The study examined and coded each university's geographical locations and reliability, whether they were in a country generally comfortable with uncertainty and the unknown or a country that generally avoided it. Countries that displayed a strong uncertainty avoidance index (UAI) were Greece, Japan, France, Israel, and Germany, while Singapore, Denmark, United Kingdom and the United States were low on the uncertainty avoidance index. Australia, in general, does not like uncertainty and prefers stability, explained Prof. Sanders.

The universities in the countries with the highest level of uncertainty avoidance were overall better at communicating with their employees. A university in a country like Japan, for example, would generally be better at communicating with employees than one in the UK, which is more 'comfortable' with uncertainty.

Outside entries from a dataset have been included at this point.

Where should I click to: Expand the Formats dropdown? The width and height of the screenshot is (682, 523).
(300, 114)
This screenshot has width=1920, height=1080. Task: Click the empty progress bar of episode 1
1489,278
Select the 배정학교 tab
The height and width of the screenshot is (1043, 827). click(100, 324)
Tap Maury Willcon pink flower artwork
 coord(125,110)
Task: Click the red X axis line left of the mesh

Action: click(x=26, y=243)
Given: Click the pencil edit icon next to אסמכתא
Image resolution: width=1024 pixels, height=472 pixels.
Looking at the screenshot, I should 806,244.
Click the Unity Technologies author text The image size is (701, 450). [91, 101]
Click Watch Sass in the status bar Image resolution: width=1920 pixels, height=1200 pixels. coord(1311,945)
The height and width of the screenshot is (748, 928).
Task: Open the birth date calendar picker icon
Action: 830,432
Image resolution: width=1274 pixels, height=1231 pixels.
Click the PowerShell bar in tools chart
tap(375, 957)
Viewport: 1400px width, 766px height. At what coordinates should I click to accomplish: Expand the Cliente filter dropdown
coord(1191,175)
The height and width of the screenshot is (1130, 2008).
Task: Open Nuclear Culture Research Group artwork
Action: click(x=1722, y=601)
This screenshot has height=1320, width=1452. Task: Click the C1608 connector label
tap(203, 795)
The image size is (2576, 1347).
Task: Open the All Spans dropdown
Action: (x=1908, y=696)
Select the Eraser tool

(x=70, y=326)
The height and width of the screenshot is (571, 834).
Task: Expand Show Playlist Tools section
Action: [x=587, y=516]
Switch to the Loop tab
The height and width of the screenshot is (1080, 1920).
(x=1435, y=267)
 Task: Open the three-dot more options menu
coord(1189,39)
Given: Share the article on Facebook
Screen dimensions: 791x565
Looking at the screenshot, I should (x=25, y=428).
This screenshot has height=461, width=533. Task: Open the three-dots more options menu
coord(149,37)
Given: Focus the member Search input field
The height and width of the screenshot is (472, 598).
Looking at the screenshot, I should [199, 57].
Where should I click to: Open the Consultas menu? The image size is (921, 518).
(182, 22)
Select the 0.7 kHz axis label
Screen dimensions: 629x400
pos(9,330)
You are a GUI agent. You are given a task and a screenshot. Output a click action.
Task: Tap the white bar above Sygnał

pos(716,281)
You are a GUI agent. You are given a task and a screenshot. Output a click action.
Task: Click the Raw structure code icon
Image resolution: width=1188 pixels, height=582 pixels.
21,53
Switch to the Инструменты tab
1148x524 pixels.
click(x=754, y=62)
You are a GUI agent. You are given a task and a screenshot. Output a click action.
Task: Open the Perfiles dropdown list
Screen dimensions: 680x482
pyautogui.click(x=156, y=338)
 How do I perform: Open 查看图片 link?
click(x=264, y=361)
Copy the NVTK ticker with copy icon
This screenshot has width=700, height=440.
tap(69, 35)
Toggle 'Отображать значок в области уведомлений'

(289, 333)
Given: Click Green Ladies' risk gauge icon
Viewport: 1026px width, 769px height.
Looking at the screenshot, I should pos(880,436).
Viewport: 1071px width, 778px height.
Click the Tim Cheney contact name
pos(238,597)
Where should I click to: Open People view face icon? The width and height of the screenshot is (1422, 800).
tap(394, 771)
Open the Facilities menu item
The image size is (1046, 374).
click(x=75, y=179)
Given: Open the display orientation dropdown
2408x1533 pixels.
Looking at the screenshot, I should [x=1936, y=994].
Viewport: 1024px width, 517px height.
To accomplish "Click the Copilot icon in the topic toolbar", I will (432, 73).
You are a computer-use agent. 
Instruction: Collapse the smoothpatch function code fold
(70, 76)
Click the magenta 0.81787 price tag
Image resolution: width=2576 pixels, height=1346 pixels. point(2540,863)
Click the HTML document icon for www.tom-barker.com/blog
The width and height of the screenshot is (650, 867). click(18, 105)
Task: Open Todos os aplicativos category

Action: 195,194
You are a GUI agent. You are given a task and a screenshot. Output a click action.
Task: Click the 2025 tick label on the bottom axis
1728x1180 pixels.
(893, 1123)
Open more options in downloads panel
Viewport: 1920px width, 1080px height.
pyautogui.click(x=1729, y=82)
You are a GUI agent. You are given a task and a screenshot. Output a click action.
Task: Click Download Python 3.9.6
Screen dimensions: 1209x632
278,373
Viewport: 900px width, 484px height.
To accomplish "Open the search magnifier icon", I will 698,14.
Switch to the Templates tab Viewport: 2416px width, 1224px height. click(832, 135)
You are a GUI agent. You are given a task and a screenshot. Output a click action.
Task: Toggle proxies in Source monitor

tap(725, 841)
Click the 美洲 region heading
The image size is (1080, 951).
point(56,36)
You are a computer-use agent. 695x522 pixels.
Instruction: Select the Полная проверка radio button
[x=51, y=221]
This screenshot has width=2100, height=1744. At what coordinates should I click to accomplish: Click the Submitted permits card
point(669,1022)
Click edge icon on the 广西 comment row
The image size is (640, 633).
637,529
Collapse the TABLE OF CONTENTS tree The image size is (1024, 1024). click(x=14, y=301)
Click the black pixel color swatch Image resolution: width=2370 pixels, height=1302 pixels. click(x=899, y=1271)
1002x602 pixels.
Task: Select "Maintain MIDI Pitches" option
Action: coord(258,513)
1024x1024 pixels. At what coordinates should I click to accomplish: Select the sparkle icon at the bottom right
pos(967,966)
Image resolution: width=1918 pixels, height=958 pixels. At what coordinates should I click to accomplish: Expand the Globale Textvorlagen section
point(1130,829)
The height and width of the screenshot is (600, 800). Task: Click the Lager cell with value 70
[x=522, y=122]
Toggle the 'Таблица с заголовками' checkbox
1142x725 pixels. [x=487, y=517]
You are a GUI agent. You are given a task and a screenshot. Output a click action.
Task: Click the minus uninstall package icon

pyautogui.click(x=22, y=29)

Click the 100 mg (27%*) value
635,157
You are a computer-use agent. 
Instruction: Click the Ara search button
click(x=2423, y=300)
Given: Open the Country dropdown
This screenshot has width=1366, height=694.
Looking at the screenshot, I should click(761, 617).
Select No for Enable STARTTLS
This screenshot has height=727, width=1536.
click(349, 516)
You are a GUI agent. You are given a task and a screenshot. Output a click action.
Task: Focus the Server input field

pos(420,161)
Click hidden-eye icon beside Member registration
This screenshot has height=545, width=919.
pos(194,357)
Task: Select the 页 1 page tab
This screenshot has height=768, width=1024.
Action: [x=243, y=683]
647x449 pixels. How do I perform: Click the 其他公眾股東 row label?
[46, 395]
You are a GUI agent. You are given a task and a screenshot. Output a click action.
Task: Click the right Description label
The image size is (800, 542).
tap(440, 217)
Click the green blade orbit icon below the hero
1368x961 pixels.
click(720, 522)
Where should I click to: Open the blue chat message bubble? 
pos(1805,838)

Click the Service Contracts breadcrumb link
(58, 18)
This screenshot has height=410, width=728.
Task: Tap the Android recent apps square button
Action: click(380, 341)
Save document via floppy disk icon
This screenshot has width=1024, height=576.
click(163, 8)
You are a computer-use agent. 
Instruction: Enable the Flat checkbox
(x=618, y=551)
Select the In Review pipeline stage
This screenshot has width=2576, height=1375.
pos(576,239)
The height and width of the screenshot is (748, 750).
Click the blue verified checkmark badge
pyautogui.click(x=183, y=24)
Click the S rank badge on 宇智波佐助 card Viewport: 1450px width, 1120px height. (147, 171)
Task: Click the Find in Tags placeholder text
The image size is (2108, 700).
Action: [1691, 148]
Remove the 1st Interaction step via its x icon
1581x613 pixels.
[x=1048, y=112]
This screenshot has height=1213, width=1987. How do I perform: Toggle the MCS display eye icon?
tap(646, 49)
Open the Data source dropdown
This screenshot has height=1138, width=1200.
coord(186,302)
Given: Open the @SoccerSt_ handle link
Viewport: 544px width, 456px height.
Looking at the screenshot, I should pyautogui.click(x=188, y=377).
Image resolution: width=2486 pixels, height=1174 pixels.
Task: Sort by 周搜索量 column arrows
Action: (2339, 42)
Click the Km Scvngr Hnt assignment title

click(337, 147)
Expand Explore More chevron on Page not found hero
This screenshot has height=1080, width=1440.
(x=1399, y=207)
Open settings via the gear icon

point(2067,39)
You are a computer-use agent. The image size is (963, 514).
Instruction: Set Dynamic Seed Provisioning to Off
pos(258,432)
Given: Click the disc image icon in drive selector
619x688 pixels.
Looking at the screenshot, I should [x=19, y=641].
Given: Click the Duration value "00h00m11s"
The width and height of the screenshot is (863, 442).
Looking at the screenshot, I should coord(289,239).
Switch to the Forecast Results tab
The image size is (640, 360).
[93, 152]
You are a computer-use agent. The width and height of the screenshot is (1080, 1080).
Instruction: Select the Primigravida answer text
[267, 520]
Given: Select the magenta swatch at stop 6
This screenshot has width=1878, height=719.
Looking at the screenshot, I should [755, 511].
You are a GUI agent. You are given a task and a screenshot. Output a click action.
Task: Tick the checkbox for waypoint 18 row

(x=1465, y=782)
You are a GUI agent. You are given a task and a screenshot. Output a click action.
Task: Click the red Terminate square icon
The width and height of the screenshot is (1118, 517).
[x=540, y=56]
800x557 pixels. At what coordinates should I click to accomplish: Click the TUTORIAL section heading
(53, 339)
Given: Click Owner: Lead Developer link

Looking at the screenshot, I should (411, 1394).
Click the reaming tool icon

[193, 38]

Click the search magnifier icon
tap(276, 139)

While crisis severity encouraged information sharing that contained distinctive, consistent, and consensual features, the effect was strongest in high-reliability organisations, primarily in the countries with high uncertainty avoidance, the researchers said.

Practical implications for organisations

Overall, the universities with the highest scores were those whose leaders shared information that assured employees that they were being looked after in a distinct, consistent and consensual way. 

More procedural messaging surrounding what employees could and could not do, scored lower, suggesting that mutual trust between management and employees is an important factor in crisis communication. 

How we communicate, and how people who have managed or manage our organisations communicate with us, is just as important as what we do at work and where we work, concluded Prof. Schwarz.  

So leaders should share information in a way that catches people's attention and builds trust. But leaders also need to be aware of the severity of the crisis and how this impacts their particular organisation.